_Problem details_: Copy every row below word for word, keeping each one unchanged.

Data entries:
+ + + + +

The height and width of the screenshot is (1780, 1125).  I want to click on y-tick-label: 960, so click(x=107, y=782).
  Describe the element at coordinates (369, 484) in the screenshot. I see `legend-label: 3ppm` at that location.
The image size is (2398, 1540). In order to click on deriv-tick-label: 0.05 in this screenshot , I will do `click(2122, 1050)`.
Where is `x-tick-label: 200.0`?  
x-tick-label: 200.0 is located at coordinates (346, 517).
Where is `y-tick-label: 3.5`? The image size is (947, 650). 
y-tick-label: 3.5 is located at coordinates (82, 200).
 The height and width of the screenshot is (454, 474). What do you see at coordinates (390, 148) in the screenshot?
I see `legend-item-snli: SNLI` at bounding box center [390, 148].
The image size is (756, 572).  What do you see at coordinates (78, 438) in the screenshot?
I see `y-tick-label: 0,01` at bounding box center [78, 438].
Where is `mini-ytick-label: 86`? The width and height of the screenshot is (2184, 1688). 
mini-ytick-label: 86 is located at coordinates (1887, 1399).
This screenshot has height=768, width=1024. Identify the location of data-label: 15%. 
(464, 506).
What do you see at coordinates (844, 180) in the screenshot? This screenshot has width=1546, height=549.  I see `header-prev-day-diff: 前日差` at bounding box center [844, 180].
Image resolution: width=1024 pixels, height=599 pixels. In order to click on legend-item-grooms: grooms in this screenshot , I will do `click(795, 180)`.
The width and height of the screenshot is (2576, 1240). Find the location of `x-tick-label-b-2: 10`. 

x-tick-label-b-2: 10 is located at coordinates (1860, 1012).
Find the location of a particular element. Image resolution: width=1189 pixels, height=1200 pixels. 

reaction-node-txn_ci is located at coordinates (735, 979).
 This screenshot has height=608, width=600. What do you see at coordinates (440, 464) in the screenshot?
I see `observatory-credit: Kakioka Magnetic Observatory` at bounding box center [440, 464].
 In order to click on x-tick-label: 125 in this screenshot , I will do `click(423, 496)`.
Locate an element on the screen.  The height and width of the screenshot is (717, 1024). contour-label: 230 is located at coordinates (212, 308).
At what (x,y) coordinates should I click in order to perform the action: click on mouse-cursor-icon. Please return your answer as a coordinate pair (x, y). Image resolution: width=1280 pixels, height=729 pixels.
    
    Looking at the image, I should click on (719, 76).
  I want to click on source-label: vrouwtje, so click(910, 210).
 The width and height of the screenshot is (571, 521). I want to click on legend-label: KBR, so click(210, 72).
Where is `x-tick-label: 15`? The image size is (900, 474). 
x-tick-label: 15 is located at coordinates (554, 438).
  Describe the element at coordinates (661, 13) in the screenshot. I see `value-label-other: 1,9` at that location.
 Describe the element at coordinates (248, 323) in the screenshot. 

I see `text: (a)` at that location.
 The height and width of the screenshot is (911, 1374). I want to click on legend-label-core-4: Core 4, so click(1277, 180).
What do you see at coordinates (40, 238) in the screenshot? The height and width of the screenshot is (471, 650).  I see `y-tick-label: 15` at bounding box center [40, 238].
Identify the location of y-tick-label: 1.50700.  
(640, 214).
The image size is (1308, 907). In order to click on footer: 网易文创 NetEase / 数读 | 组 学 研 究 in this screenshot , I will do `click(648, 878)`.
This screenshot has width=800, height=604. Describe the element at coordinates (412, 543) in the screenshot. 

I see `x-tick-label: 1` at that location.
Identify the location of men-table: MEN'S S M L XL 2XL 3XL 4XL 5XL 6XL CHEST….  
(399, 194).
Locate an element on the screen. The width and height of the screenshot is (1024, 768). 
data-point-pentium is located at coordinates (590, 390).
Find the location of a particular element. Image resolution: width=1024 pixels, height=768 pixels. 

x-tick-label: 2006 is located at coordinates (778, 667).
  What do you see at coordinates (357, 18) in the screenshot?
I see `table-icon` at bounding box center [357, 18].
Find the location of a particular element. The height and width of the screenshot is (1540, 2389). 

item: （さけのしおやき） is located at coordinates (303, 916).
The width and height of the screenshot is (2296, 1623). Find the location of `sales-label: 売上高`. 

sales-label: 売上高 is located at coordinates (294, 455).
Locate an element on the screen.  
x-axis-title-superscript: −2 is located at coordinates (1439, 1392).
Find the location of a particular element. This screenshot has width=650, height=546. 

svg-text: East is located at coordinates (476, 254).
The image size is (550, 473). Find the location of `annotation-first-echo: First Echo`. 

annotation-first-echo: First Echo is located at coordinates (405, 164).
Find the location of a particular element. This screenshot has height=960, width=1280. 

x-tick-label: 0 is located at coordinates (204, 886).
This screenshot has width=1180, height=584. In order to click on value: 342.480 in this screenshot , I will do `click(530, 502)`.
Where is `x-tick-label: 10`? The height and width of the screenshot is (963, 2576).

+ + + + +

_Response to the exercise_:
The height and width of the screenshot is (1780, 1125).  I want to click on y-tick-label: 960, so click(x=107, y=782).
  Describe the element at coordinates (369, 484) in the screenshot. I see `legend-label: 3ppm` at that location.
The image size is (2398, 1540). In order to click on deriv-tick-label: 0.05 in this screenshot , I will do `click(2122, 1050)`.
Where is `x-tick-label: 200.0`?  
x-tick-label: 200.0 is located at coordinates (346, 517).
Where is `y-tick-label: 3.5`? The image size is (947, 650). 
y-tick-label: 3.5 is located at coordinates (82, 200).
 The height and width of the screenshot is (454, 474). What do you see at coordinates (390, 148) in the screenshot?
I see `legend-item-snli: SNLI` at bounding box center [390, 148].
The image size is (756, 572).  What do you see at coordinates (78, 438) in the screenshot?
I see `y-tick-label: 0,01` at bounding box center [78, 438].
Where is `mini-ytick-label: 86`? The width and height of the screenshot is (2184, 1688). 
mini-ytick-label: 86 is located at coordinates (1887, 1399).
This screenshot has height=768, width=1024. Identify the location of data-label: 15%. 
(464, 506).
What do you see at coordinates (844, 180) in the screenshot? This screenshot has width=1546, height=549.  I see `header-prev-day-diff: 前日差` at bounding box center [844, 180].
Image resolution: width=1024 pixels, height=599 pixels. In order to click on legend-item-grooms: grooms in this screenshot , I will do `click(795, 180)`.
The width and height of the screenshot is (2576, 1240). Find the location of `x-tick-label-b-2: 10`. 

x-tick-label-b-2: 10 is located at coordinates (1860, 1012).
Find the location of a particular element. Image resolution: width=1189 pixels, height=1200 pixels. 

reaction-node-txn_ci is located at coordinates (735, 979).
 This screenshot has height=608, width=600. What do you see at coordinates (440, 464) in the screenshot?
I see `observatory-credit: Kakioka Magnetic Observatory` at bounding box center [440, 464].
 In order to click on x-tick-label: 125 in this screenshot , I will do `click(423, 496)`.
Locate an element on the screen.  The height and width of the screenshot is (717, 1024). contour-label: 230 is located at coordinates (212, 308).
At what (x,y) coordinates should I click in order to perform the action: click on mouse-cursor-icon. Please return your answer as a coordinate pair (x, y). Image resolution: width=1280 pixels, height=729 pixels.
    
    Looking at the image, I should click on (719, 76).
  I want to click on source-label: vrouwtje, so click(910, 210).
 The width and height of the screenshot is (571, 521). I want to click on legend-label: KBR, so click(210, 72).
Where is `x-tick-label: 15`? The image size is (900, 474). 
x-tick-label: 15 is located at coordinates (554, 438).
  Describe the element at coordinates (661, 13) in the screenshot. I see `value-label-other: 1,9` at that location.
 Describe the element at coordinates (248, 323) in the screenshot. 

I see `text: (a)` at that location.
 The height and width of the screenshot is (911, 1374). I want to click on legend-label-core-4: Core 4, so click(1277, 180).
What do you see at coordinates (40, 238) in the screenshot? The height and width of the screenshot is (471, 650).  I see `y-tick-label: 15` at bounding box center [40, 238].
Identify the location of y-tick-label: 1.50700.  
(640, 214).
The image size is (1308, 907). In order to click on footer: 网易文创 NetEase / 数读 | 组 学 研 究 in this screenshot , I will do `click(648, 878)`.
This screenshot has width=800, height=604. Describe the element at coordinates (412, 543) in the screenshot. 

I see `x-tick-label: 1` at that location.
Identify the location of men-table: MEN'S S M L XL 2XL 3XL 4XL 5XL 6XL CHEST….  
(399, 194).
Locate an element on the screen. The width and height of the screenshot is (1024, 768). 
data-point-pentium is located at coordinates (590, 390).
Find the location of a particular element. Image resolution: width=1024 pixels, height=768 pixels. 

x-tick-label: 2006 is located at coordinates (778, 667).
  What do you see at coordinates (357, 18) in the screenshot?
I see `table-icon` at bounding box center [357, 18].
Find the location of a particular element. The height and width of the screenshot is (1540, 2389). 

item: （さけのしおやき） is located at coordinates (303, 916).
The width and height of the screenshot is (2296, 1623). Find the location of `sales-label: 売上高`. 

sales-label: 売上高 is located at coordinates (294, 455).
Locate an element on the screen.  
x-axis-title-superscript: −2 is located at coordinates (1439, 1392).
Find the location of a particular element. This screenshot has width=650, height=546. 

svg-text: East is located at coordinates (476, 254).
The image size is (550, 473). Find the location of `annotation-first-echo: First Echo`. 

annotation-first-echo: First Echo is located at coordinates (405, 164).
Find the location of a particular element. This screenshot has height=960, width=1280. 

x-tick-label: 0 is located at coordinates (204, 886).
This screenshot has width=1180, height=584. In order to click on value: 342.480 in this screenshot , I will do `click(530, 502)`.
Where is `x-tick-label: 10`? The height and width of the screenshot is (963, 2576).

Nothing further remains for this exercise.